Stefano Rossetti et al. Cell Cycle. .

Abstract

Most physiological and biological processes are regulated by endogenous circadian rhythms under the control of both a master clock, which acts systemically and individual cellular clocks, which act at the single cell level. The cellular clock is based on a network of core clock genes, which drive the circadian expression of non-clock genes involved in many cellular processes. Circadian deregulation of gene expression has emerged to be as important as deregulation of estrogen signaling in breast tumorigenesis. Whether there is a mutual deregulation of circadian and hormone signaling is the question that we address in this study. Here we show that, upon entrainment by serum shock, cultured human mammary epithelial cells maintain an inner circadian oscillator, with key clock genes oscillating in a circadian fashion. In the same cells, the expression of the estrogen receptor α (ER A) gene also oscillates in a circadian fashion. In contrast, ER A-positive and -negative breast cancer epithelial cells show disruption of the inner clock. Further, ER A-positive breast cancer cells do not display circadian oscillation of ER A expression.

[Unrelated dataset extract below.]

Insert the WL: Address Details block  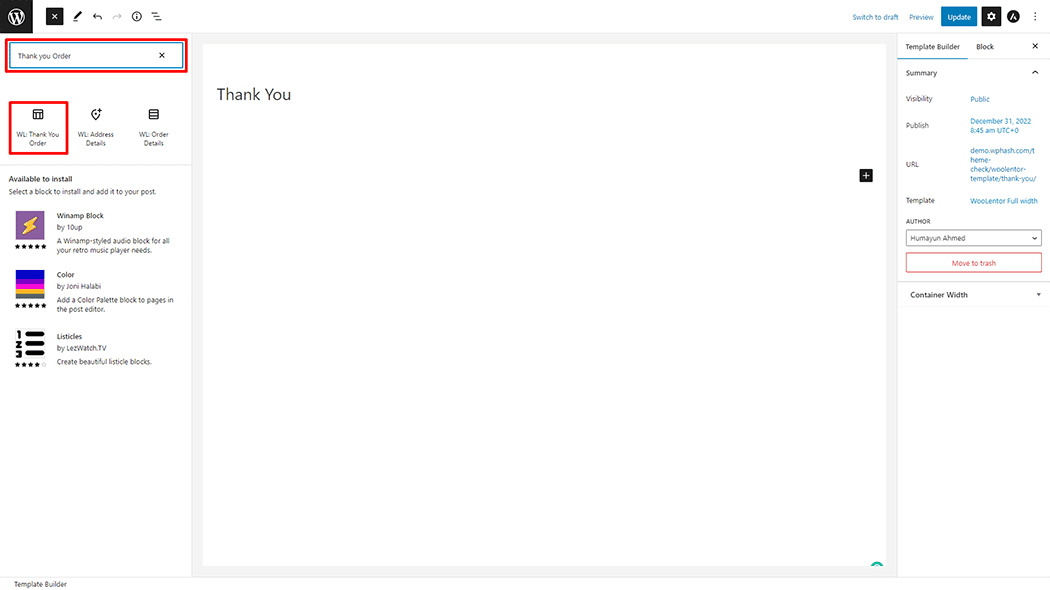pyautogui.click(x=96, y=127)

Our findings suggest that estrogen signaling could be affected not only in ER A-negative breast cancer, but also in ER A-positive breast cancer due to lack of circadian availability of ER A. Entrainment of the inner clock of breast epithelial cells, by taking into consideration the biological time component, provides a novel tool to test mechanistically whether defective circadian mechanisms can affect hormone signaling relevant to breast cancer.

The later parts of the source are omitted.